El alambre, de tanto moverlo, se rompió por el poste contrario al que estaba mi hermano y caí al estanque con el alambre prendido al jersey que tenía puesto. Desde el agua yo sentía a mi hermano decir: “¡Joaquín, agárrate al alambre! ¡Agárrate al alambre!”

No sé las veces que me hundí en el agua. Fueron varias. Me agarré al alambre con tanta fuerza que no sentí nada cuando me clavé los pinchos en la mano izquierda. Aún tengo la señal. Dios mío que momentos tuvo que pasar mi pobre hermano porque yo no me daba cuenta de la situación.

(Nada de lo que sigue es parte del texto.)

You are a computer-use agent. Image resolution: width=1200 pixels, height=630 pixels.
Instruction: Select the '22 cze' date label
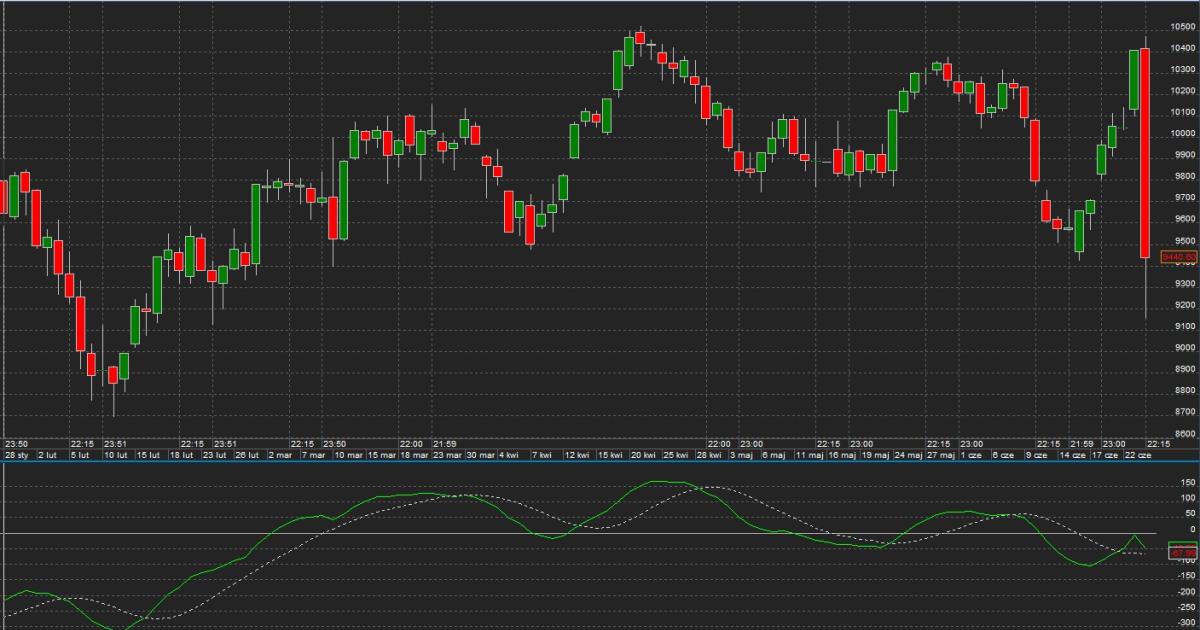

Perdí el conocimiento, no sé por cuanto tiempo. Del nivel del agua hasta la parte de arriba de la pared habría casi un metro mas los alambres. No puedo entender como un niño de nueve años pudo sacarme. Lo cierto es que me sacó (con la ayuda de Dios, naturalmente). Ese día se produjo un milagro. Cuando recuperé el conocimiento, mi hermano estaba encima de mi espalda, sacándome el agua que había tragado, que fue bastante. Cuando ya no salía más, lo primero que dije a mi hermano es que me habían mordido los peces… y me eché a llorar.
Mi hermano me quitó la ropa y me puso ropa de él, lo primero que encontró. Nos acostamos al lado de la lumbre, en la chimenea, y así nos encontraron nuestros padres cuando regresaron de la compra. Lo primero que preguntaron fue: “Alberto, ¿Qué ha pasado?”, a lo que él respondió: “Nada, que el niño ha estado jugando en las pilas y se ha mojado un poco”

No coló mucho pero salió del paso. Al día siguiente, cuando mi madre cogió la ropa para lavarla, no se lo podía creer, no sólo tenía agua , sino que tenía barro. Total, que llamó a mi hermano y se lo contó todo”.

Hoy, después de 67 años, mi hermano y yo estamos aquí para contarlo. GRACIAS HERMANO.